The goal is to protect investors who remain in the fund from dilution by
investors who redeem their shares, Mr. Gensler said.
The SEC's timing caught money-market fund managers off guard, said John Tobin,
investment chief at Dreyfus Cash Investment Strategies, which oversees $350
billion in money funds. Many didn't expect to see the new proposed rules until
next spring, he said.
The swing-pricing proposal is likely to draw universal industry opposition,
said Mr. Tobin, whose business is a unit of Bank of New York Mellon Corp. He
said the rule would create operational challenges and could encourage
institutional investors to head for the exits before a fund executes any
swing-price decision.
"It's definitely a shot across the bow," he said. "This is a watershed
moment."
The SEC also proposed significant restrictions on arrangements, known as
10b5-1 plans, by which corporate officers and directors schedule stock trades
ahead of time to avoid running afoul of insider-trading rules. Among other
changes, the agency would require executives to wait 120 days before buying or
selling their employer's stock after setting up or modifying the plans.
That proposal follows academic research suggesting the arrangements are being
abused as company leaders cash in at historic levels on their companies'
shares.
"The core issue is that these insiders regularly have material information
that the public doesn't have," Mr. Gensler said in a statement. Wednesday's
proposed changes seek to ensure their stock trading is done "in a way that's
fair to the marketplace," he added.
Commissioners also voted 3-2 along party lines to propose increased
disclosures around public companies' stock buybacks, which are also hitting
records this year.
Repurchases support stock prices by reducing the number of shares outstanding
in a company, lifting the firm's earnings per share. Like dividends, they
enable companies to return cash to investors. But critics, including many
Democrats, say buybacks give executives who are partly paid in equity or
options a roundabout way of boosting their own compensation, at the expense of
workers' wages or productive investments.

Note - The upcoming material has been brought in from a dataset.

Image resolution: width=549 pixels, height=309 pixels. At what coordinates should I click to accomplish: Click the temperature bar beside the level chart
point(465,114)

The SEC's proposal would require stock-buyback disclosures to be more detailed
and more frequent. Rather than disclosing monthly aggregate share repurchases
once a quarter, companies would have to report buybacks on the next business
day. They would also have to indicate whether any executives bought or sold
shares within 10 business days of a buyback program's announcement.

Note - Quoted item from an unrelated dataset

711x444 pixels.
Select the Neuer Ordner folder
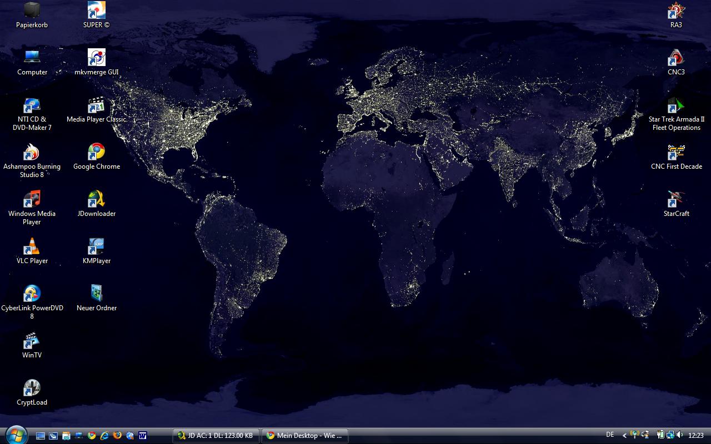coord(96,294)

"Companies may determine to allocate capital towards share repurchases for a
number of different reasons," Democratic SEC Commissioner Allison Lee said.
"But one of those reasons should not be for the opportunistic, short-term
benefit of executives."
The SEC's chief economist, Jessica Wachter, said during the meeting that the
costs of complying with the increased disclosure requirements might discourage
some companies from buying back stock. Ms. Peirce and Mr. Roisman issued
strong dissents against the rule.
"Say 'dividend,' and nobody gets angry, but say 'share buyback,' and the rage
boils over," Ms. Peirce said. "Today's proposal channels some of that rage
against repurchases in a way that only a regulator can: through painfully
granular, unnecessarily frequent disclosure obligations."